Goal of the exercise ::
Which lines of the records contain "chevron"? Collect every one of them.

------ Listed records

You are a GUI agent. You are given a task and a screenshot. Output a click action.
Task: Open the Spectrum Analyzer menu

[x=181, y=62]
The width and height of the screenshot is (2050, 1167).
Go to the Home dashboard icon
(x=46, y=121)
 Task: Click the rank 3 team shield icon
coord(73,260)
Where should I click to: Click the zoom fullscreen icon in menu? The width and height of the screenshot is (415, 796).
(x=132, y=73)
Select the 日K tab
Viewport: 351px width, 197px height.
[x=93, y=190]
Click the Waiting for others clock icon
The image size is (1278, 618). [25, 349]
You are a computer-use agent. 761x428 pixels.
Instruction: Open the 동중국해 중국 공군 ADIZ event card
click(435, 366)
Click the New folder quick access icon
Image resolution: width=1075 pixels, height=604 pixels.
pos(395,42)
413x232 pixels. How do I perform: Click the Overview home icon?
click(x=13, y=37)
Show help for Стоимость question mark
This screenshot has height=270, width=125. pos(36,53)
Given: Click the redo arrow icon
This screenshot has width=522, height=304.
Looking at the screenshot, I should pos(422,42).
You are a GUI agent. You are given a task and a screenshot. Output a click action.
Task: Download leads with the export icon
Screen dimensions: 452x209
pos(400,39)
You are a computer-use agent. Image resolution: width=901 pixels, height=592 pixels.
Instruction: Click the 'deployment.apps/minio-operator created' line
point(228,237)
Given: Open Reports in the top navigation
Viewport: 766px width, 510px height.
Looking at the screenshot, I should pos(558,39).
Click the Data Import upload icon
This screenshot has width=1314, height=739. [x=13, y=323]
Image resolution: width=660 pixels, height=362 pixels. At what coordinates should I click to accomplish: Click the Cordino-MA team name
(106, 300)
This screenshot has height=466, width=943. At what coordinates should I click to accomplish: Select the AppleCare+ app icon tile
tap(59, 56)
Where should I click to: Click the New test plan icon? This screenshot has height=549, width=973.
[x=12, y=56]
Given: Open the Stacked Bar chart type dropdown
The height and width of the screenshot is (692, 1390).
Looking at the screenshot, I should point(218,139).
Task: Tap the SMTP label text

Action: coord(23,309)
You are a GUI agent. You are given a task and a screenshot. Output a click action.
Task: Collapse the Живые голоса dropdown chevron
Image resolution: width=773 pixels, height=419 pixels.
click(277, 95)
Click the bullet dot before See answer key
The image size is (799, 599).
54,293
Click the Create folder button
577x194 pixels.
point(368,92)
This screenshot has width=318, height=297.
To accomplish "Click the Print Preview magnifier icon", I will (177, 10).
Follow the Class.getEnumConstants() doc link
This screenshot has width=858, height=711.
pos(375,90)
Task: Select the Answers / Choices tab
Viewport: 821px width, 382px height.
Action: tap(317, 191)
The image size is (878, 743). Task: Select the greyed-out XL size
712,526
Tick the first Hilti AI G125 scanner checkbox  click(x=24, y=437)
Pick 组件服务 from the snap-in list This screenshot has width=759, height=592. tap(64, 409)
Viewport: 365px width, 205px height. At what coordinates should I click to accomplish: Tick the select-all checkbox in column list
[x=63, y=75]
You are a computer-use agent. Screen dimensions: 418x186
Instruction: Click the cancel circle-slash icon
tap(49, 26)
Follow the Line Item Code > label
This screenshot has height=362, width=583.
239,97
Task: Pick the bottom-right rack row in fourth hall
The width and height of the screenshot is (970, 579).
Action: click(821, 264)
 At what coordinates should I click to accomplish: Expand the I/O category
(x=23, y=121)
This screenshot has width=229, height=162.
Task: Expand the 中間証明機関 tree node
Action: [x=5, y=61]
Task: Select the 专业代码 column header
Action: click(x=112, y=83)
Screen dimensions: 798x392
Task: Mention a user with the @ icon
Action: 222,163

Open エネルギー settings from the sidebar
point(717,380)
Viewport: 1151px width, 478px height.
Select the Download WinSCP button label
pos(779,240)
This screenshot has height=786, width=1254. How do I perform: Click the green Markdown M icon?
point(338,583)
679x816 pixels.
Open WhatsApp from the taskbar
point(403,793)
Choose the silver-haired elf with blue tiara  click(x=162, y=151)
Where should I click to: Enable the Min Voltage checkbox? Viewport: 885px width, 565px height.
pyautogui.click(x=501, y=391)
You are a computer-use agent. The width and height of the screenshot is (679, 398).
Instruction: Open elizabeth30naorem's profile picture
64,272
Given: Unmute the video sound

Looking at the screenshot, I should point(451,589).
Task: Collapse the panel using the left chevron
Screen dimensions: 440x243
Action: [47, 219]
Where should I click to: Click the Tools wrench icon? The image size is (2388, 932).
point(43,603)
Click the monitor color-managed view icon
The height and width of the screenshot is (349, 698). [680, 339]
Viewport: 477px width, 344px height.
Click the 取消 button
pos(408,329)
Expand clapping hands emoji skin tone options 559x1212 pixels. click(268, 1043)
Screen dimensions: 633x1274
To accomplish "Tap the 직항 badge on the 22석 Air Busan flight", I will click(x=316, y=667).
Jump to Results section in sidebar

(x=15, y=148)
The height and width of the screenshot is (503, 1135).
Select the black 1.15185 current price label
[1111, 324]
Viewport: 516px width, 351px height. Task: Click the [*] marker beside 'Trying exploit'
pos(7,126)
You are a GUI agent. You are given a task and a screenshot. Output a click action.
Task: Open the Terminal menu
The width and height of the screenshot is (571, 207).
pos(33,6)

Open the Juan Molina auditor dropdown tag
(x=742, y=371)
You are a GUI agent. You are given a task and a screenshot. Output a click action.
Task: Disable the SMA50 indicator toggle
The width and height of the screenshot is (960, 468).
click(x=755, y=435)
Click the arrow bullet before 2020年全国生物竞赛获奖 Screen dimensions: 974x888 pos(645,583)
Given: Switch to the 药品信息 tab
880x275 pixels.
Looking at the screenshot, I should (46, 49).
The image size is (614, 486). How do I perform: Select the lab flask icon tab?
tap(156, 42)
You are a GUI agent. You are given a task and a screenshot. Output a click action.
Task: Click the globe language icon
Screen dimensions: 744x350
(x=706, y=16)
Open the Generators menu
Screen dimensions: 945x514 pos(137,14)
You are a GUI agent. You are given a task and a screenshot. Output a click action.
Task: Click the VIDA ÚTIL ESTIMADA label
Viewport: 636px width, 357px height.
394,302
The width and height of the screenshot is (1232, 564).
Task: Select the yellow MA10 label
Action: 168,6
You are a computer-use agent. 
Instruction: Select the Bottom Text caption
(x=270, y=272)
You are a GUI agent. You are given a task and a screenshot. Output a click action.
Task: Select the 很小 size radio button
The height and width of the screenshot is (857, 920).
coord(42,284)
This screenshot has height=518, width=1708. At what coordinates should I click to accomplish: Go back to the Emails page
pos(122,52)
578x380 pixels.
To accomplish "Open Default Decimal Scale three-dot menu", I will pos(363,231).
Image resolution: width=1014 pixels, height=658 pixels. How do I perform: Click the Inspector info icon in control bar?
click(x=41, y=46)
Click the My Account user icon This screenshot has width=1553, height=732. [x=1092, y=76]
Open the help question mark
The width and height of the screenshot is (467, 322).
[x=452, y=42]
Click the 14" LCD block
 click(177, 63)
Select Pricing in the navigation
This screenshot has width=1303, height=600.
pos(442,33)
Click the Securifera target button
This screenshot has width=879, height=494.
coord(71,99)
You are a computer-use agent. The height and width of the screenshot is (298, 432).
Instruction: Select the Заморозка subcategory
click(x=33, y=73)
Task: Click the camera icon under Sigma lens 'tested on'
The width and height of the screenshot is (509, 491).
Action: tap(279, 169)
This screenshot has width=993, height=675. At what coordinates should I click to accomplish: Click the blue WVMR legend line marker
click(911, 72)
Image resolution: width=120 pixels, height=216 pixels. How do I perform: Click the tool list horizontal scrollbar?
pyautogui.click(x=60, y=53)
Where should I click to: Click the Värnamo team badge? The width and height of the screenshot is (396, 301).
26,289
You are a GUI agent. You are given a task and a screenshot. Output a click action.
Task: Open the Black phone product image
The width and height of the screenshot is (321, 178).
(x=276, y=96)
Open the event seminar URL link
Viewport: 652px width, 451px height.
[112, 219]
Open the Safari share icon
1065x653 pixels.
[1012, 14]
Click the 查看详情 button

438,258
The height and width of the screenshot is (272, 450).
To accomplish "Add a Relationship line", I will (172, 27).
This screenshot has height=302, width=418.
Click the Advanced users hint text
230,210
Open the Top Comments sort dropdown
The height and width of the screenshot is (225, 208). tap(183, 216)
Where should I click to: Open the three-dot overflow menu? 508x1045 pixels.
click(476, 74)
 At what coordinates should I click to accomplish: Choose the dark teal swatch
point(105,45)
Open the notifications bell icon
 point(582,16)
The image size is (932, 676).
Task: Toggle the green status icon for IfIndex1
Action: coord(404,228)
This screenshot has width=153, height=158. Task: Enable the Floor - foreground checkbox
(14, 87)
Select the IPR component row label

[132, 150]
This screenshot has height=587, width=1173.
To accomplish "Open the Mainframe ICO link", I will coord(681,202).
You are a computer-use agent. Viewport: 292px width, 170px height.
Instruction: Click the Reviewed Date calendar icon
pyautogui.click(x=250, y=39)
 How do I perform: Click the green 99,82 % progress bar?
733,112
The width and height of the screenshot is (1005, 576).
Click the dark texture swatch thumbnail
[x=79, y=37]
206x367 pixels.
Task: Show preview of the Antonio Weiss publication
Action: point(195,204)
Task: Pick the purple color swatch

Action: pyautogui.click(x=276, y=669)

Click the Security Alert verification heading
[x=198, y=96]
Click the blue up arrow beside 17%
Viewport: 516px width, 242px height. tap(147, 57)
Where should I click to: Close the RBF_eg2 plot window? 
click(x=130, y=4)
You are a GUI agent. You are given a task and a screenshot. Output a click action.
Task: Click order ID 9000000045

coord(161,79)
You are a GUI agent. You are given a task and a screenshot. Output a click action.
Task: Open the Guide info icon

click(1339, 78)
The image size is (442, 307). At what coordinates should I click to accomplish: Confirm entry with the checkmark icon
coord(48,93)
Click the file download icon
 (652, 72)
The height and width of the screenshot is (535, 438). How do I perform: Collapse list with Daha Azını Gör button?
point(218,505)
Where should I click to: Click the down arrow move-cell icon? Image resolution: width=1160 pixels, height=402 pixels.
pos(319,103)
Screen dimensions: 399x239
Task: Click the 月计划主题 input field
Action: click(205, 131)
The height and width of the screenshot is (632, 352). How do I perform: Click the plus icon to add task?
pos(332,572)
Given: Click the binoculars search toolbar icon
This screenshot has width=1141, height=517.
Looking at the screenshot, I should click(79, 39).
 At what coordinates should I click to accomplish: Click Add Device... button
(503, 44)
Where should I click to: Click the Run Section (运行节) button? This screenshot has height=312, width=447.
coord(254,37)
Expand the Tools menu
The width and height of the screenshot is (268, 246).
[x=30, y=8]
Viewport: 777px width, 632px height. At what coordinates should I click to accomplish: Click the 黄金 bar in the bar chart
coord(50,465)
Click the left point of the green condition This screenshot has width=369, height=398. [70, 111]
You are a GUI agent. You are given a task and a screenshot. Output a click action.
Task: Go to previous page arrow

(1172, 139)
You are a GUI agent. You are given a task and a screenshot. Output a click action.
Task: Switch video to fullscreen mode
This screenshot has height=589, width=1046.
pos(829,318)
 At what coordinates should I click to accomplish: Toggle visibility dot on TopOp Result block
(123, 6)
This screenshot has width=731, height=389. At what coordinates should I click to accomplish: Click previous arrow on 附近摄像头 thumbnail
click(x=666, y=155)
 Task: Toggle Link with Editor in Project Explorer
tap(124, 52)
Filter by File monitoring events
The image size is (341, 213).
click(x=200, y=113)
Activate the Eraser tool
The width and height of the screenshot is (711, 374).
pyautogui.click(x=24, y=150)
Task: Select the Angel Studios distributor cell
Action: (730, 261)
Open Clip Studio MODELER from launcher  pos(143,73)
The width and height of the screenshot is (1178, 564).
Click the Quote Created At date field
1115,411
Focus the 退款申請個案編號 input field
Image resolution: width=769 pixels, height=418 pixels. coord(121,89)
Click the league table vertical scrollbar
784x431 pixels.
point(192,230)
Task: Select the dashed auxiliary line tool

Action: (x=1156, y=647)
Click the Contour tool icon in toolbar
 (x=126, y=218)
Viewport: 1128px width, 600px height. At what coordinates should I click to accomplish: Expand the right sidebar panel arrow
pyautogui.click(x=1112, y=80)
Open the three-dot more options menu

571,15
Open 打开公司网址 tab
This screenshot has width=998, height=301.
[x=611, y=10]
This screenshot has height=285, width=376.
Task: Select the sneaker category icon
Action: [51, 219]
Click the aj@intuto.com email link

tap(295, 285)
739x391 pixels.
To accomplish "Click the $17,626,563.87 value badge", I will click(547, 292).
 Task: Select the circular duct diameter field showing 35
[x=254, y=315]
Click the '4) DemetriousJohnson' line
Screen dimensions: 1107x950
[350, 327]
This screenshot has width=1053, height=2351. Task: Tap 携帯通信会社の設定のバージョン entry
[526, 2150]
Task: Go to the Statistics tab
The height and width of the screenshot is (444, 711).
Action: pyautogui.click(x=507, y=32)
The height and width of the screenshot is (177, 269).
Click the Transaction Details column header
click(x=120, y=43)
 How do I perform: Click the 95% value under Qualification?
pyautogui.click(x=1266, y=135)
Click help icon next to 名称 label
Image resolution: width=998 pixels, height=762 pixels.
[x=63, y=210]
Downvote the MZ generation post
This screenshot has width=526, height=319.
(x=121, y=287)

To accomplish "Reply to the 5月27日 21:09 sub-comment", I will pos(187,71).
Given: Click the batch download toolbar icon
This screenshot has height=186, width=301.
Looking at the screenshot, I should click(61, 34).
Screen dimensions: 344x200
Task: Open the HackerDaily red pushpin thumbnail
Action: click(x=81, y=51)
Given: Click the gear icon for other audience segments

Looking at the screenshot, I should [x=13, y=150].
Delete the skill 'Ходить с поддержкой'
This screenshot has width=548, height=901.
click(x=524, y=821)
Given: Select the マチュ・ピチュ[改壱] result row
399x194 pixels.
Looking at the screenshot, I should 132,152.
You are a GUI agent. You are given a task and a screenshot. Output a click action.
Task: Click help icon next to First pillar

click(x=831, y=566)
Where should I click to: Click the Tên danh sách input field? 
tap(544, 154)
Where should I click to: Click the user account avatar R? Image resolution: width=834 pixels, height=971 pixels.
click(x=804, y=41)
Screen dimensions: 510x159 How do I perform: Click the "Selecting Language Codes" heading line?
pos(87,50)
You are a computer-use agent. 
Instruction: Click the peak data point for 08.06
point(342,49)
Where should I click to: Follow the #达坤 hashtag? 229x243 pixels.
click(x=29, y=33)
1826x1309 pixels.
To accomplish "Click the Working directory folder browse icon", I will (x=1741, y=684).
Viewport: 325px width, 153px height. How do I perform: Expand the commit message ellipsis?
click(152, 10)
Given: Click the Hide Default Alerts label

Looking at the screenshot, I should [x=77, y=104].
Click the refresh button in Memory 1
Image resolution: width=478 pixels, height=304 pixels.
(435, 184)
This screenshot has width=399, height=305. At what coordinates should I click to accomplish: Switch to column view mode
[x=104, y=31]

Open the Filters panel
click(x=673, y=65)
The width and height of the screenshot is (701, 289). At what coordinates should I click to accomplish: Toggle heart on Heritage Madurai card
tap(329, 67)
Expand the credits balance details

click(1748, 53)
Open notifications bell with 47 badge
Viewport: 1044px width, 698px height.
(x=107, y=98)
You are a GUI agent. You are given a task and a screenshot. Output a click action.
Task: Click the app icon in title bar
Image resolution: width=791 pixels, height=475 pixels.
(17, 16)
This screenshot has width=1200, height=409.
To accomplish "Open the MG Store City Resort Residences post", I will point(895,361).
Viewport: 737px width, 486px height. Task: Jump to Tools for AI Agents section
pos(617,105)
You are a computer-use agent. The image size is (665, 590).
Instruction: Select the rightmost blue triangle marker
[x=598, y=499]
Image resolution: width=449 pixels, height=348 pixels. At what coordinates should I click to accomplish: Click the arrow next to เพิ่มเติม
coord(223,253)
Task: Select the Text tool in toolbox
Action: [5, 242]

------------

Answer ::
Task: Collapse the Живые голоса dropdown chevron
Task: Collapse the panel using the left chevron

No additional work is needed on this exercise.